Xenia Rajnor·Samstag, 31. Dezember 2016
Die Vergangenheit ist vorbei, die Zukunft noch nicht geschehen, das heißt, alles was bleibt, ist der Moment. Die Gegenwart ist alles, was zählt und in diesem Moment zählt dein Atem, dein Schweiß auf meiner Haut, deine Tränen auf meinem Herzen und dein Schmerz in meiner Seele.
Ich seh dich an und seh doch niemals tief genug. Du sprichst vom Schmerz und ich versteh doch niemals tief genug. Wir kommen niemals nah genug, nur bis zur Angst. Da ist sie, schleicht bedrohlich um uns herum, kriecht zu deinen Füßen wie ein Dutzend ungezähmter Ratten. Ich trete nach ihr, doch sie verschwindet nicht.
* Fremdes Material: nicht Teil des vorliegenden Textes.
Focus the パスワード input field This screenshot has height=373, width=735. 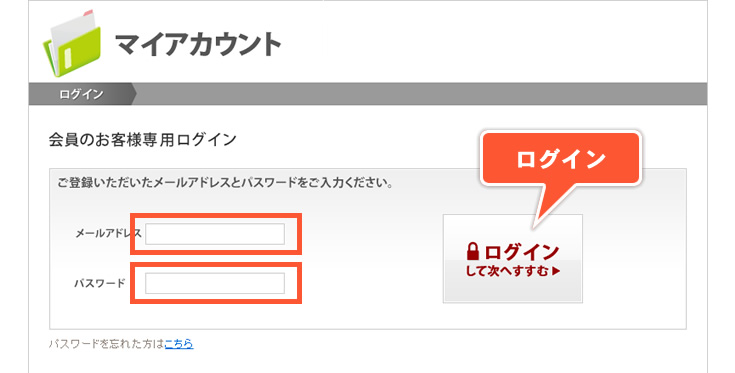(215, 283)
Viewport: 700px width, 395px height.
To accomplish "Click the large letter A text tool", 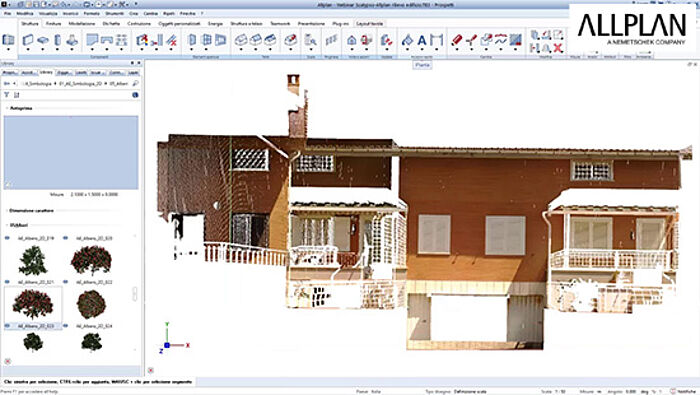I will (x=422, y=41).
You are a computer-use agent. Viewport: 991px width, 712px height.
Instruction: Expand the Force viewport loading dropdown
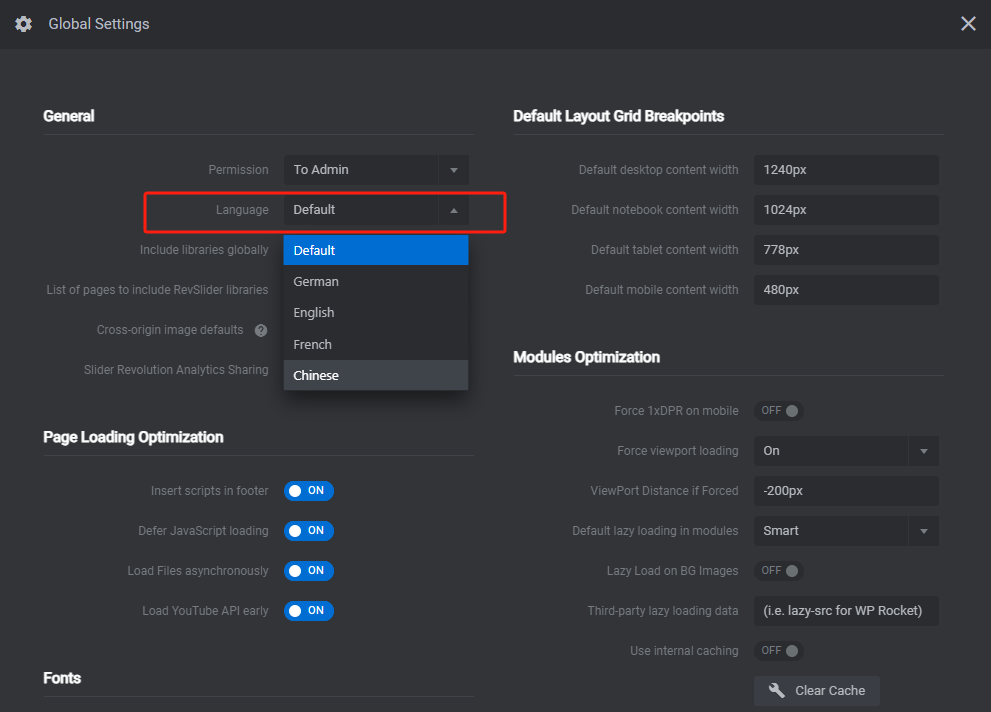pos(923,451)
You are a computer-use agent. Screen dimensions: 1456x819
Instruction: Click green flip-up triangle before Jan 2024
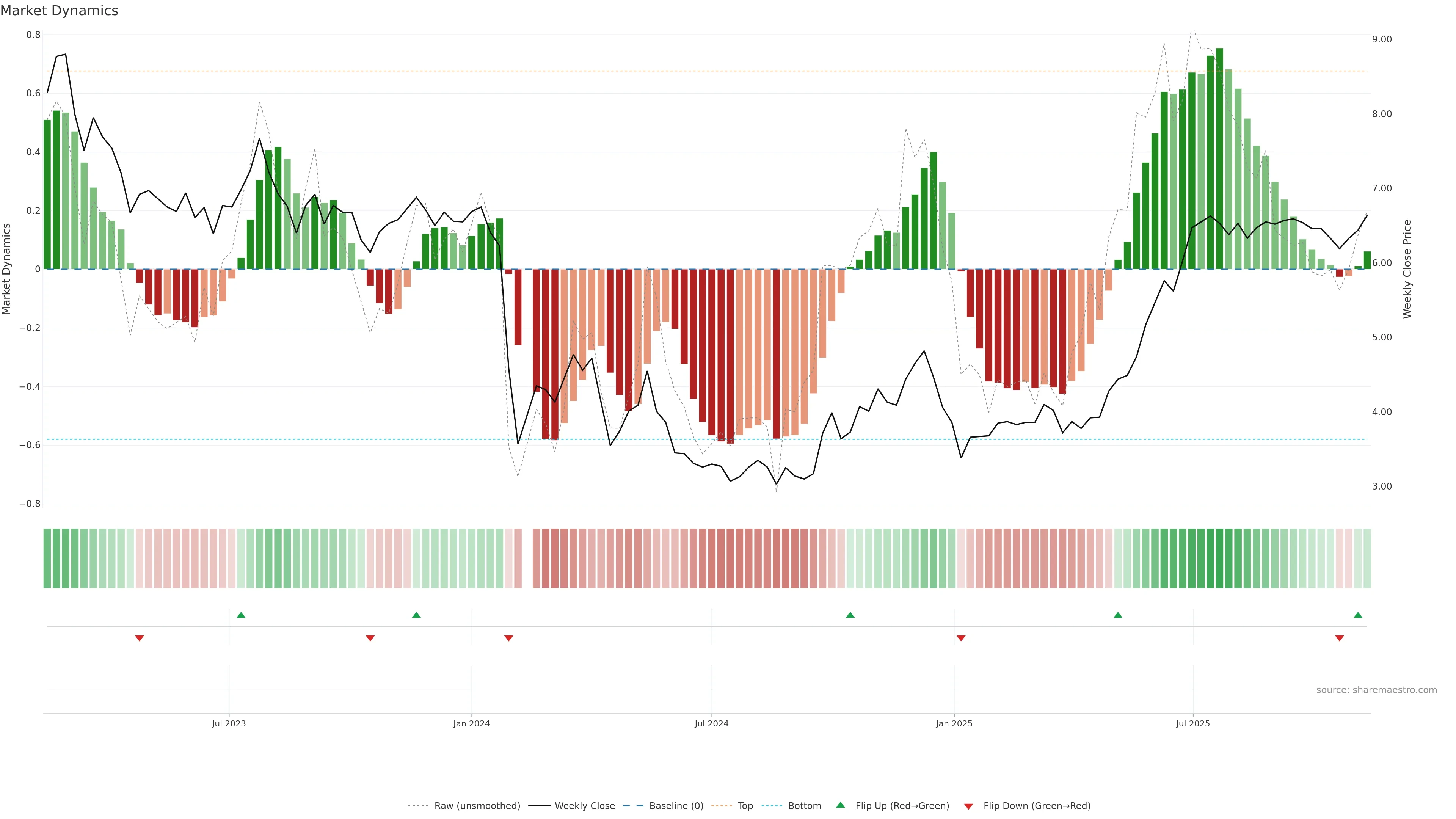417,615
Sie weicht uns aus, verhöhnt uns im Stillen, verborgen hinter den alltäglichen Geheimnissen, die doch eigentlich jeder hat, die doch eigentlich völlig legitim sind und doch allem im Wege stehen, was uns zu mehr machen würde als nur zwei ängstlichen Kreaturen in Nacht und Wermut, die sich voreinander verstecken und es nicht einmal bemerken.
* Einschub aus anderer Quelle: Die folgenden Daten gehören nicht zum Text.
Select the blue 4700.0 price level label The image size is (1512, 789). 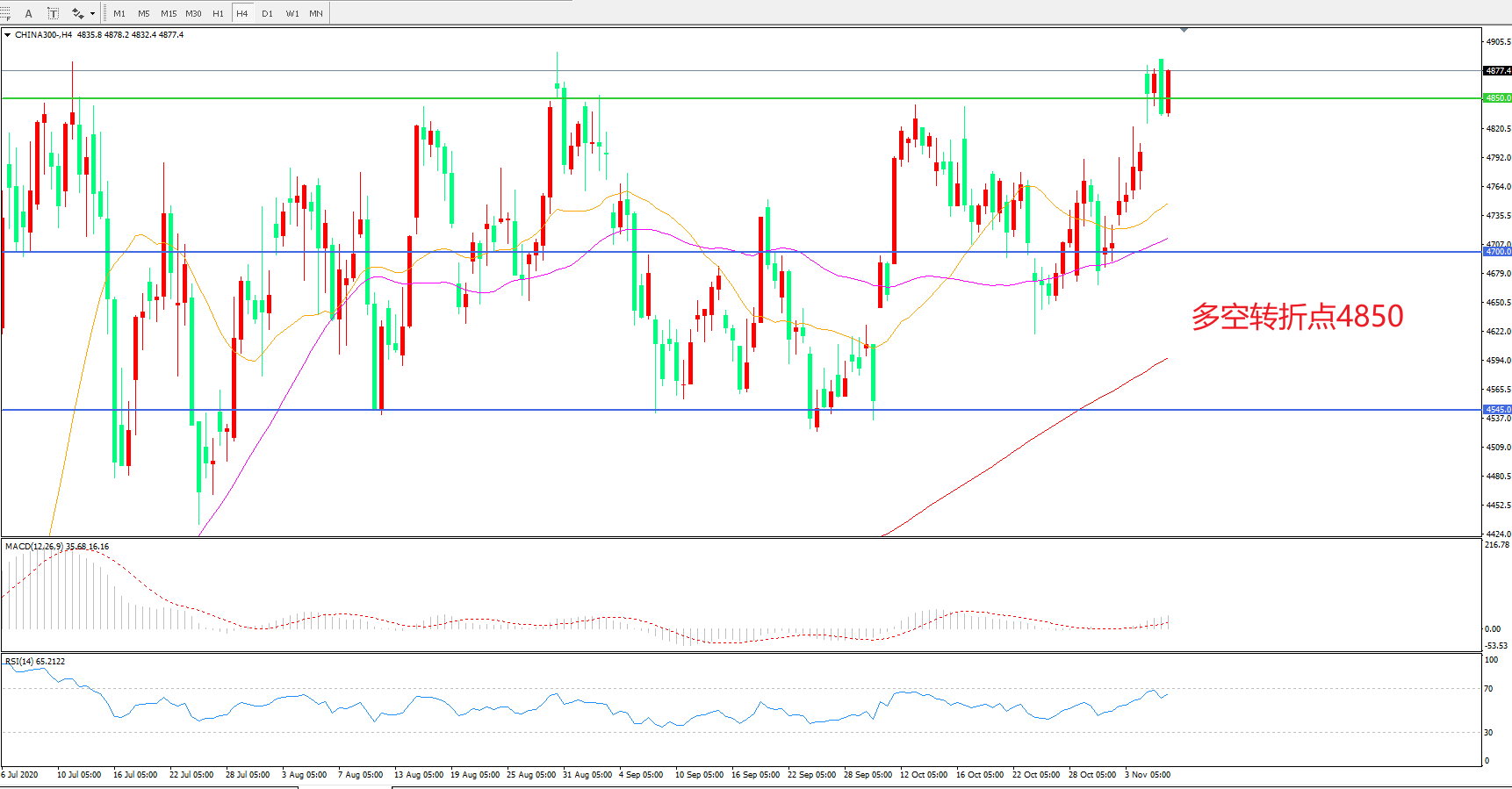click(1497, 252)
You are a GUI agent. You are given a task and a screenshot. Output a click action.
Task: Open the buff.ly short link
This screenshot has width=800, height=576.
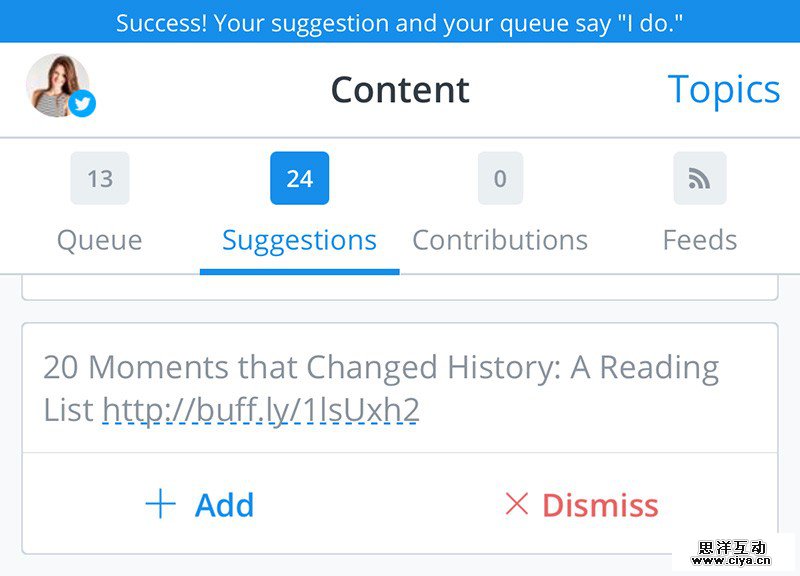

Wenn ich den Mut hätte, es mir genau anzusehen, würde ich mir eingestehen müssen, dass das Einzige, was in diesem Moment wirklich echt ist, die Angst ist, eben diese vor uns kümmerlich kauernde feige Monströsität, und die Unmöglichkeit, nach deiner Seele zu greifen, sie ganz zu berühren.
Ich weiß es nicht, in diesem Moment, doch das Einzige, das uns voneinander trennt, das sind wir.